Medieval Board Games Territory Building Board Games

Kingdom Builder Review – Little Houses on the Hillside

Drop houses and control the map in the abstract but brilliant Kingdom Builder. Read our review to learn more.

Kingdom Builder holds the distinction of being one of the most underwhelming first plays of a game I have ever had.

“Is this all?” I said to myself, “I just draw a card and put out some little wooden houses? Seems dumb.”

AU CONTRAIRE, MON AMI.

Kingdom Builder is genius, but not the kind of genius that hits you over the head and demands you accept or validate it. The genius of this design is the subtle symphony this bland-looking thing plays in your mind and the sharp knives it puts in the hands of your opponents. Let’s discuss this.

The Simplest Ruleset of All Time

Here’s how Kingdom Builder works. You make a map out of four 10×10 hexed-boards with 5 different types of buildable terrain on them, plus some unbuildable spaces. The map ends up being 20×20. On your turn, you draw a card that has a picture of one of the 5 terrain types. You then must place three of your houses on that terrain type.

  • Caveat 1: You must place adjacent to houses you’ve already placed, if possible.
  • Caveat 2: If you cannot meet the requirements of Caveat 1, you then place your houses on the card’s terrain type elsewhere on the board.

There are also spaces on the board that grant you action tiles when you build next to them. The action tiles will depend on the map boards used and they let you do different things, like extra house placement, move existing houses around, etc. These tiles are optionally used on your turn and you keep them for the game.

The game ends when someone places their last house, everyone plays the same amount of turns, and the game is over.

Cards cards cards!
☆ ☆ ☆ ☆ ☆ ☆ ☆
→ What is needed
Please continue the Kingdom Builder review from its last line, "Cards cards cards!"

→ Source material
☆ ☆ ☆ ☆ ☆ ☆ ☆
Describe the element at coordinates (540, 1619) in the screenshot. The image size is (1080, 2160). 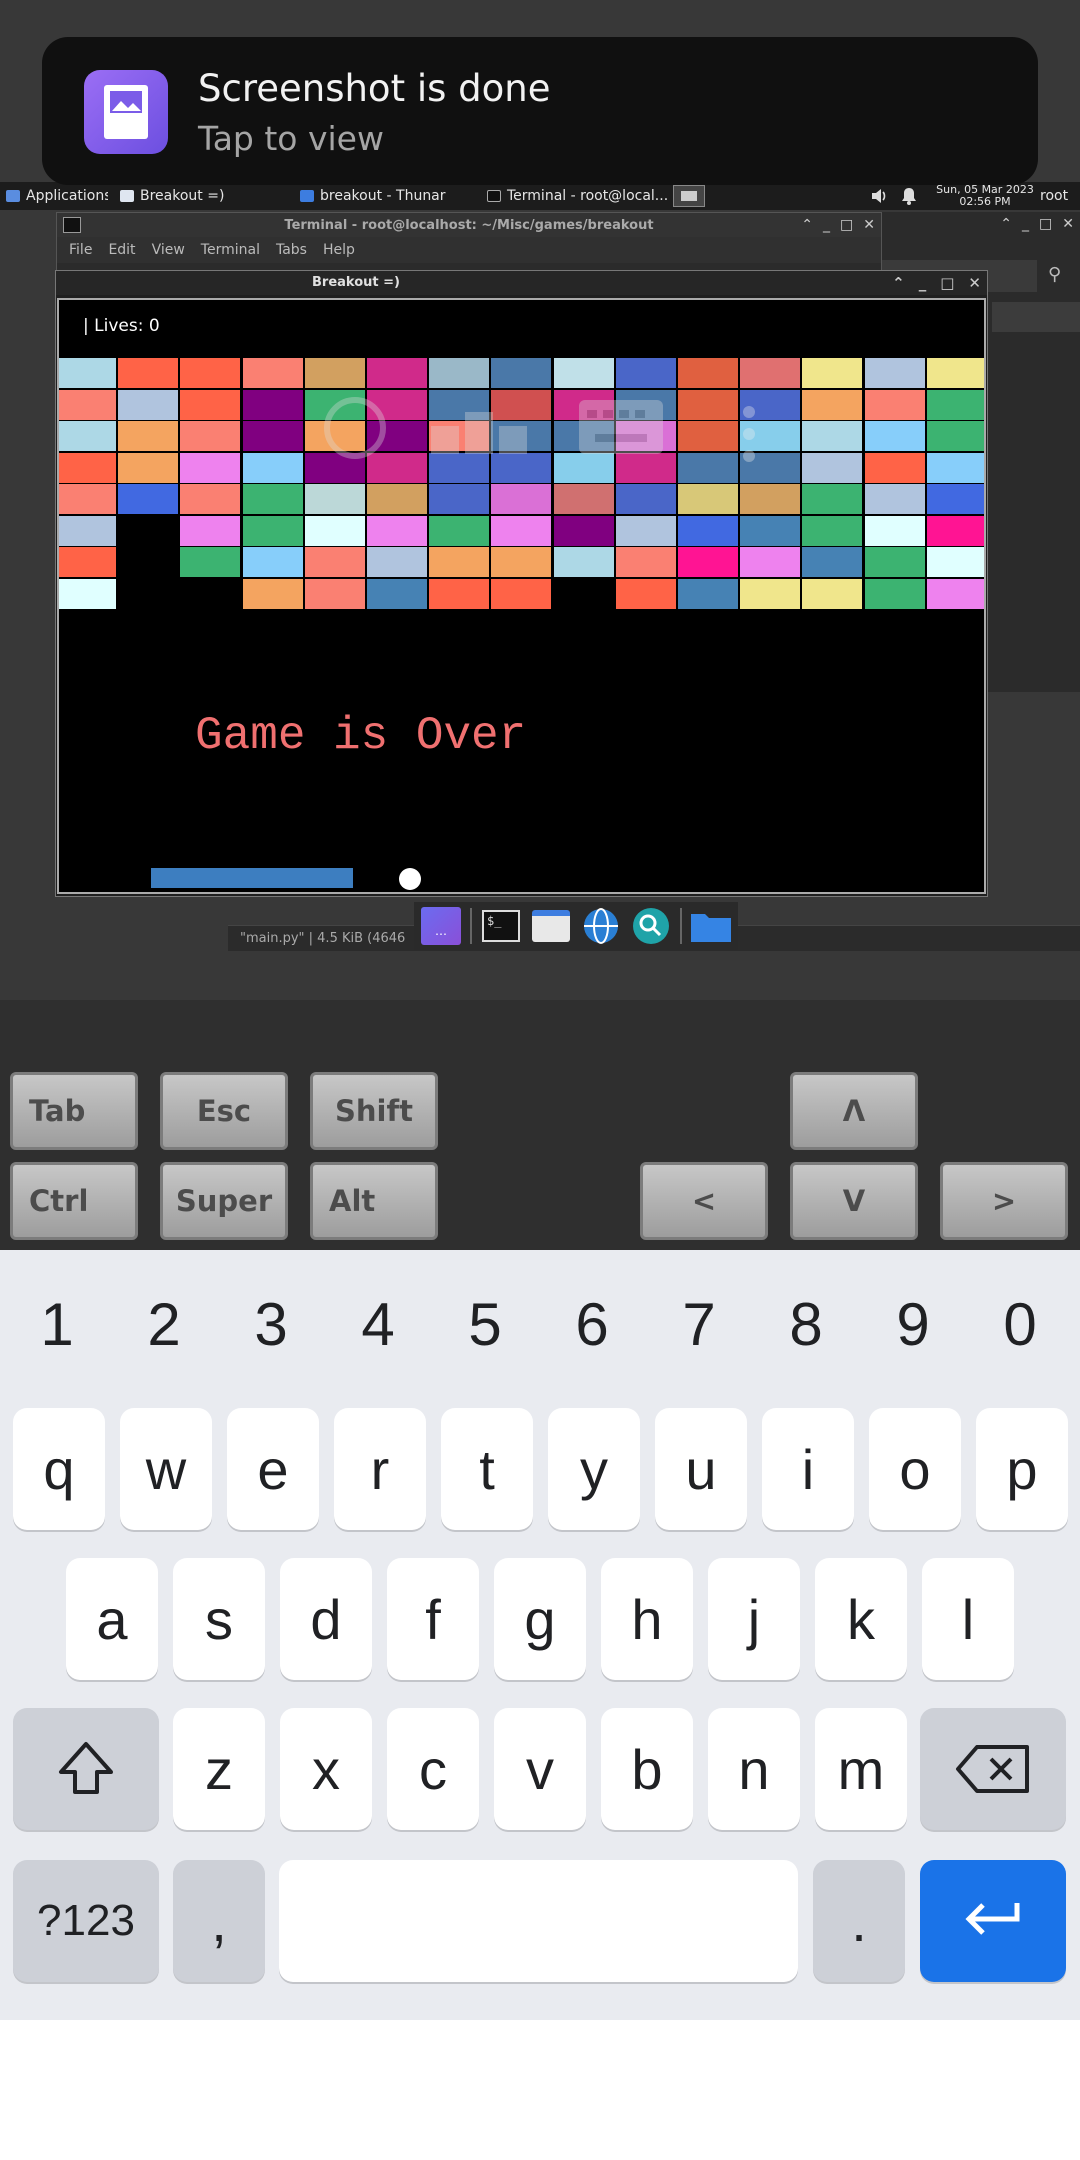
I see `letter-key: g` at that location.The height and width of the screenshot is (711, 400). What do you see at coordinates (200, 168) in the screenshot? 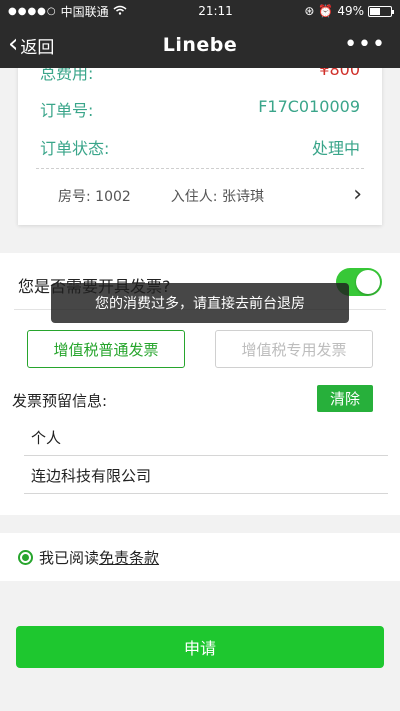
I see `dashed-divider` at bounding box center [200, 168].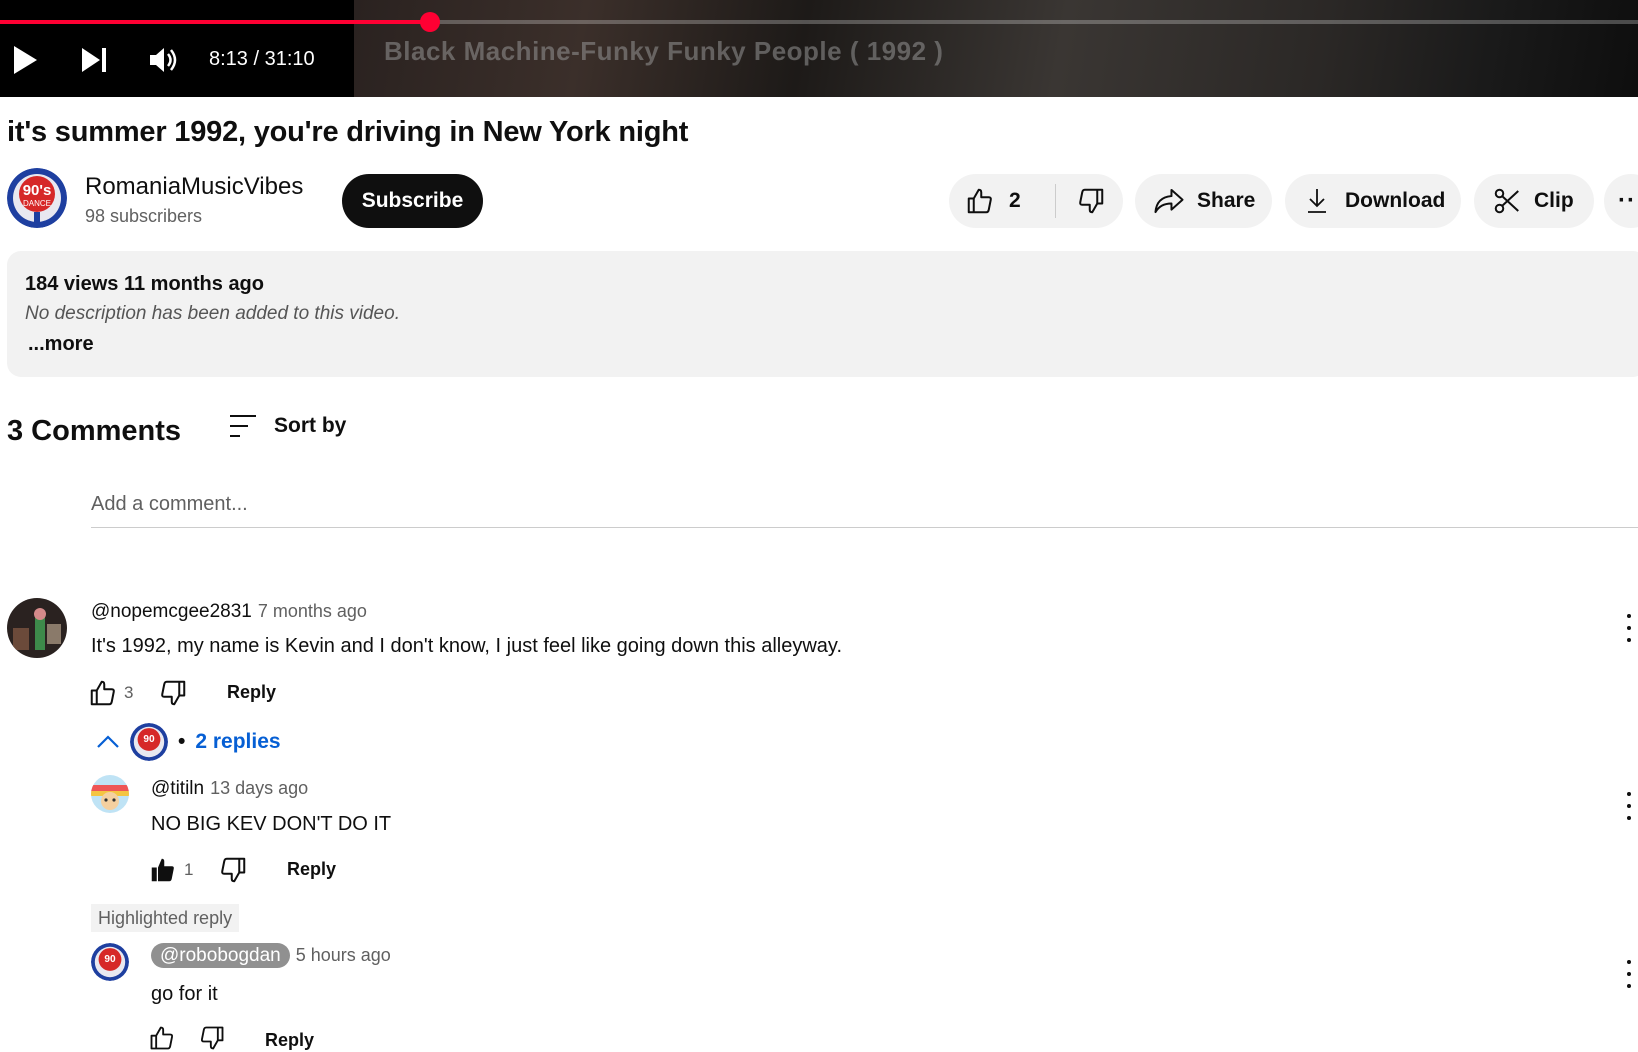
☆ ☆ ☆ ☆ ☆ ☆ ☆
→ Answer to this problem
There are four scoring cards for each game, each listing a different scoring category. For instance, one of the scoring cards scores you 1 point (called gold in the game) for every house adjacent to a water space; another gives you two points for each house built on the horizontal line with the most of your houses on it. Each scoring category is unique and greatly alters the tenor of the game. The base game contains ten different scoring cards.

My Favorite Board Game Map

I love hexes. They are so six-sided. Honestly, I don’t have much more to say beyond that I love the way the Kingdom Builder maps look. I love the little mountains, the sort of Final Fantasy style overland map way of viewing the play space. They offer up numerous factorial possibilities in the arrangement and potential board state. A sheer delight — plus, one of them gets flipped over and used as a score chart at the end of the game!

I mean, look at it!

It starts to resemble a beautiful pattern and picture once you’ve started assembling your strategy.

Watch Yourself Lose

Yes, I did say strategy. In spite of it seemingly being a game where you draw a card and then put a piece down on a board, Candyland-style, Kingdom Builder manages to evoke feelings of what I imagine a Go master feels.

See, depending on where you place your houses, you will restrict your ability to play more in the future. If you place your first houses in an area that is adjacent to 4 of the 5 available terrain types, it’s unlikely that you’re going to be able to expand around the board quickly, if at all because you will be stuck building off of your initial placement. Some of the action tiles allow you to cleverly move around this restriction, letting you move placed houses or place new ones in a specific part of the board.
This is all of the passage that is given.